Contrairement aux usines d'Europe occidentale, la priorité n'est pas de robotiser les opérations, car le faible coût de la main-d'oeuvre ne l'impose pas d'un point de vue économique. Le salaire moyen à Togliatti est de quelque 400 euros par mois.

En revanche, Renault tient absolument à "localiser" le plus possible la production, l'inflation et les taxes à l'importation rendant hasardeux de s'approvisionner en dehors des frontières.

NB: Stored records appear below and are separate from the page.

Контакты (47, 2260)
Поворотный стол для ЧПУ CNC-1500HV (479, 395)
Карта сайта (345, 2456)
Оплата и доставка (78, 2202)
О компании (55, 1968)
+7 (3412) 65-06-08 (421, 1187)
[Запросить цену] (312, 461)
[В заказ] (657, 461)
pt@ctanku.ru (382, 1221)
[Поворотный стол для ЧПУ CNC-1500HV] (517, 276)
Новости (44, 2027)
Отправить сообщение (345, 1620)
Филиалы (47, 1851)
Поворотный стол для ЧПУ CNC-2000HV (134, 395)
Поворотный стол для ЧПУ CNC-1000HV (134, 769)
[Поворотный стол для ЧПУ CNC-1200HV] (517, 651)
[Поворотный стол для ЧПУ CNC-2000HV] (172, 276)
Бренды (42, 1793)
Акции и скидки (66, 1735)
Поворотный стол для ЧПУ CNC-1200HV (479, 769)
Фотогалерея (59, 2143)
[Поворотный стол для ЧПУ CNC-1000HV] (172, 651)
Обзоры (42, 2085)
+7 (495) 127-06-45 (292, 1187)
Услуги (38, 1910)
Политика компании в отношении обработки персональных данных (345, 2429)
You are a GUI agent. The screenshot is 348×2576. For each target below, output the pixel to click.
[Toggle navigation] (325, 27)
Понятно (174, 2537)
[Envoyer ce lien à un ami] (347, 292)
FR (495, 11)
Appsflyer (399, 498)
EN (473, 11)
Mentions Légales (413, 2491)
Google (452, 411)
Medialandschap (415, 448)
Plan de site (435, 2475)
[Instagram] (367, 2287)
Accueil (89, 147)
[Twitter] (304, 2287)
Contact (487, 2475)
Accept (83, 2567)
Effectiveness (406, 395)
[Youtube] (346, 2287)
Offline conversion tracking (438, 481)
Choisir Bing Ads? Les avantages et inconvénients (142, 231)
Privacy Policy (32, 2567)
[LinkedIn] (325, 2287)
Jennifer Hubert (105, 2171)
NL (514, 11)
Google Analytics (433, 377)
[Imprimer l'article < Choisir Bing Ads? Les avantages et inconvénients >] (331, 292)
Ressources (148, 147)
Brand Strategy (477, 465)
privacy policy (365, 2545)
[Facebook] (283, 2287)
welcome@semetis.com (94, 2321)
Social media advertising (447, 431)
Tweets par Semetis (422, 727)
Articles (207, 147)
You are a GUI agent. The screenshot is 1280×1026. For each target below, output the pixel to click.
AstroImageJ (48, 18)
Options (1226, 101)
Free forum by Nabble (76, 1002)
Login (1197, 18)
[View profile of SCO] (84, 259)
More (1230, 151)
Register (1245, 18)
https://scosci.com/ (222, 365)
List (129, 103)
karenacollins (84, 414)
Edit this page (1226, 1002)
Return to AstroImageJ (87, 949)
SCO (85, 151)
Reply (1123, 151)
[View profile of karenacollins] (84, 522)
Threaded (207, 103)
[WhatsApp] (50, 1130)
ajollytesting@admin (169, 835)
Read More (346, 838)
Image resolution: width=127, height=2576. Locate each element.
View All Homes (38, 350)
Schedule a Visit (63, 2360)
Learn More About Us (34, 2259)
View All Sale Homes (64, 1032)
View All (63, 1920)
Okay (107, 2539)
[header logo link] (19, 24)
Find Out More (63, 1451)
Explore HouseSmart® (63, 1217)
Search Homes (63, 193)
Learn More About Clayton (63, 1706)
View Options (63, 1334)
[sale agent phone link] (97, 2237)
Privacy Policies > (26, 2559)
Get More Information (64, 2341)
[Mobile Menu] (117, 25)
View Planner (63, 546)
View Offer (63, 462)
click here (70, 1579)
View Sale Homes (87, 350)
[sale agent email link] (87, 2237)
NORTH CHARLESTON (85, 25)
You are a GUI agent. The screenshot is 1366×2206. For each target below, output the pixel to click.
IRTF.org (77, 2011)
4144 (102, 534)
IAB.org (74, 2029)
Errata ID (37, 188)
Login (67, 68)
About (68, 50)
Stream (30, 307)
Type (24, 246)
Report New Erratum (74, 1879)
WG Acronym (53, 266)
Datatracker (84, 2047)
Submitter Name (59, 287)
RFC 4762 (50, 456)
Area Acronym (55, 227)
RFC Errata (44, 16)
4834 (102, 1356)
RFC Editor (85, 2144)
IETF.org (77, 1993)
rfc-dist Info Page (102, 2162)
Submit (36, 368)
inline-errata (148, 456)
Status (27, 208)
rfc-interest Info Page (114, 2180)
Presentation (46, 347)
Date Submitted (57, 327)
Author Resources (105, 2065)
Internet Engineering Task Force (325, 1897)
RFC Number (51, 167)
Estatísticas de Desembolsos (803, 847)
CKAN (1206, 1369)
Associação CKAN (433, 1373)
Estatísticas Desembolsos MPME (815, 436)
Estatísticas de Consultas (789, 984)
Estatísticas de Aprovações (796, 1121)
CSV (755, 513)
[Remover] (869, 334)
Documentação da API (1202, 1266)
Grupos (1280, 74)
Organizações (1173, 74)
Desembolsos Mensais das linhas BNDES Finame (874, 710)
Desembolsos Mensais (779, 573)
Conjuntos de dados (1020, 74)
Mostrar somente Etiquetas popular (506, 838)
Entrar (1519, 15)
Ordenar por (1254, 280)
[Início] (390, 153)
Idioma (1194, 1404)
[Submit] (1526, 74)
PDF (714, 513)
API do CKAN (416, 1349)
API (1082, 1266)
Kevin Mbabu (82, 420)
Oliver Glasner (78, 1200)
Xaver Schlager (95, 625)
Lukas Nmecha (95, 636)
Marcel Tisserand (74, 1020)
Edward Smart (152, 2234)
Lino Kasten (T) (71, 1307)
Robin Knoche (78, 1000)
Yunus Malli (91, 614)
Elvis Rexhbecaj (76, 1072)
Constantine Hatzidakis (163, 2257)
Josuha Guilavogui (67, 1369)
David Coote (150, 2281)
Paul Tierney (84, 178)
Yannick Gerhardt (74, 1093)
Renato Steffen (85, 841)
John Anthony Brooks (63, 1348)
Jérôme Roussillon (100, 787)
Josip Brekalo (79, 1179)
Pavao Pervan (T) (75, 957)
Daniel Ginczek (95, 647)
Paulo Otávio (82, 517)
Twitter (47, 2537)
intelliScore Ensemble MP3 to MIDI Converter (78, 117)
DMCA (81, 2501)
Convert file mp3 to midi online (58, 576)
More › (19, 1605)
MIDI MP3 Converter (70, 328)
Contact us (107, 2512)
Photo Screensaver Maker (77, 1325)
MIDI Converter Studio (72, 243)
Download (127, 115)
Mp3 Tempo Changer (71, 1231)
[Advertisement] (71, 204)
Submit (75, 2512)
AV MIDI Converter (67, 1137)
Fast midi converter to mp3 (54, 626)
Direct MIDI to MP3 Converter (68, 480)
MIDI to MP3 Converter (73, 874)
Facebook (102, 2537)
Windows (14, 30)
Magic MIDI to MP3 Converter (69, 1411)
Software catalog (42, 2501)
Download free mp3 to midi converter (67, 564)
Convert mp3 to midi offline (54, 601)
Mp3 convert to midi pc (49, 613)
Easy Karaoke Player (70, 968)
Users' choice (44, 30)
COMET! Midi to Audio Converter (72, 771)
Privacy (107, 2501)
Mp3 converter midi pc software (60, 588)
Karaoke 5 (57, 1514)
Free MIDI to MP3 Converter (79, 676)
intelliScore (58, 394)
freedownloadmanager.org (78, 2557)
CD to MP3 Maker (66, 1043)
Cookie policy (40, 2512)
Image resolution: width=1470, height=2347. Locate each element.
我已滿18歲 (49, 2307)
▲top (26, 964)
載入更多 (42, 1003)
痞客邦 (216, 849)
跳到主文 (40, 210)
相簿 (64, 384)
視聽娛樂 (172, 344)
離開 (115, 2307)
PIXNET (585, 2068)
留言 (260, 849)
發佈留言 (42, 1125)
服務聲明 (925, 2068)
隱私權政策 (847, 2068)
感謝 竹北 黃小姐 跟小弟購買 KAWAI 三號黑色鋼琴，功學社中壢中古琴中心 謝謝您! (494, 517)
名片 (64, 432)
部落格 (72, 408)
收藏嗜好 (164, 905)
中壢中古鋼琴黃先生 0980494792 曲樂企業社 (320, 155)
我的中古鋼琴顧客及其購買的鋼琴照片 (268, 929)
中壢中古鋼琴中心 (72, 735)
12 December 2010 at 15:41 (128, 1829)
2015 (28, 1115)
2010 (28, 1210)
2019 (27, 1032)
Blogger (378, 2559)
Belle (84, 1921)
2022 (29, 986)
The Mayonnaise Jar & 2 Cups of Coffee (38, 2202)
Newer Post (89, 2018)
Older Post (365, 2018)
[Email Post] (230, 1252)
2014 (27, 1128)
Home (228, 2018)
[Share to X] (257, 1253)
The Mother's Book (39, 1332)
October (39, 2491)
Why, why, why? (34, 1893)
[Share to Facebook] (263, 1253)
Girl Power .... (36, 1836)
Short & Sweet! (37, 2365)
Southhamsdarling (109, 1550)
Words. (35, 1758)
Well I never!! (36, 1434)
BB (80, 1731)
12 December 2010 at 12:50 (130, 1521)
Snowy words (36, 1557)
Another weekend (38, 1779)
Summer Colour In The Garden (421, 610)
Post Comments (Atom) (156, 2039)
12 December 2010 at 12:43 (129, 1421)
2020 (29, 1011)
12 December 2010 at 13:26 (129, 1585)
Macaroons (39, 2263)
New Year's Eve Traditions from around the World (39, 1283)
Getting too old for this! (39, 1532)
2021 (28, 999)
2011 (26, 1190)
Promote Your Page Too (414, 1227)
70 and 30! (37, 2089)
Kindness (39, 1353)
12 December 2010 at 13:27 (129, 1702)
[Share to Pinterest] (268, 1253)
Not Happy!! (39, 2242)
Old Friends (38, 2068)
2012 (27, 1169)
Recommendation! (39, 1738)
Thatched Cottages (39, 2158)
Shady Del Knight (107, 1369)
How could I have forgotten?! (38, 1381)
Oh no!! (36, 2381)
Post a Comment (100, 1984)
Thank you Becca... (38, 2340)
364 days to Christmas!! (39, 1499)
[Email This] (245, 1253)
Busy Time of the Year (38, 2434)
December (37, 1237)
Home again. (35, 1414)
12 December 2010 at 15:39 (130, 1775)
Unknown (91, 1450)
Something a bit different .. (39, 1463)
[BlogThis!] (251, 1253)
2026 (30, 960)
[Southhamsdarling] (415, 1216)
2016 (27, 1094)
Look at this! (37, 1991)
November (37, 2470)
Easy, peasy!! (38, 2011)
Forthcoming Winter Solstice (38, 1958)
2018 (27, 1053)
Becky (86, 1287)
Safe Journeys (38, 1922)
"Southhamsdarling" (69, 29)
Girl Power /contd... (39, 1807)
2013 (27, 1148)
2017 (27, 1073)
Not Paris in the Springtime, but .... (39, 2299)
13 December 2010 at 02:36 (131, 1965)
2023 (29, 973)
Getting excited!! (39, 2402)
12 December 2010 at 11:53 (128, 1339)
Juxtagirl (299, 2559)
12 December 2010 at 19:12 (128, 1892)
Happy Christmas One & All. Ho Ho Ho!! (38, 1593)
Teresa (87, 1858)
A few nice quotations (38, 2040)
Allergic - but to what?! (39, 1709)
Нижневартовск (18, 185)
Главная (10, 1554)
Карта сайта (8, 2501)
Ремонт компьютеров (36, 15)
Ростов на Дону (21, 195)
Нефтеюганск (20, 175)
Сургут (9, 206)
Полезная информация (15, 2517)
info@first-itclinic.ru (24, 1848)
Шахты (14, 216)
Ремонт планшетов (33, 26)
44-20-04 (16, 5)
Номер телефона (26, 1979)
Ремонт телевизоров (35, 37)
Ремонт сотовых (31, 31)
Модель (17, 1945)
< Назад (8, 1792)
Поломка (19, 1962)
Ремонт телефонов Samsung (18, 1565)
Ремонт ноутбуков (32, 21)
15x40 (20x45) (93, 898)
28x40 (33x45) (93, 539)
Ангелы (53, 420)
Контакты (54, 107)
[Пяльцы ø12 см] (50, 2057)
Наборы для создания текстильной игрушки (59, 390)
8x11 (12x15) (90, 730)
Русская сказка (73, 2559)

A 86%, le taux de pièces locales dans les Lada est "l'un des plus élevés de Russie", se félicite M. Maure.

Mais la future rentabilité de l'entreprise dépendra aussi de la tenue du marché automobile russe, qui a chuté en quatre ans de 2,9 à 1,4 million d'immatriculations neuves, sur fond de rente pétrolière en baisse et des sanctions imposées dans la foulée de l'invasion de l'Ukraine.

Pour M. Maure, le fond a été atteint l'année dernière et le marché remontera à 1,6 million en 2017, mais c'est un "scénario de reprise lente" qui semble se dessiner.

Il se dit persuadé que le potentiel reste de trois millions, soit le plus gros de toute l'Europe, vu le faible taux de motorisation en Russie (288 voitures pour 1.000 habitants, moins de la moitié de l'UE) et l'âge élevé du parc roulant.

Il s'agit aussi de susciter un "redécollage réaliste des exportations" qui ont atteint historiquement jusqu'à 350.000 unités par an, indique M. Maure. Aujourd'hui, 92% des Lada restent en Russie.

Ne respectant pas les dernières normes, elles sont confinées à de faibles volumes en Europe occidentale. Avec elles, Renault veut surtout courtiser les marchés émergents comme le Moyen-Orient, l'Afrique, voire l'Amérique latine.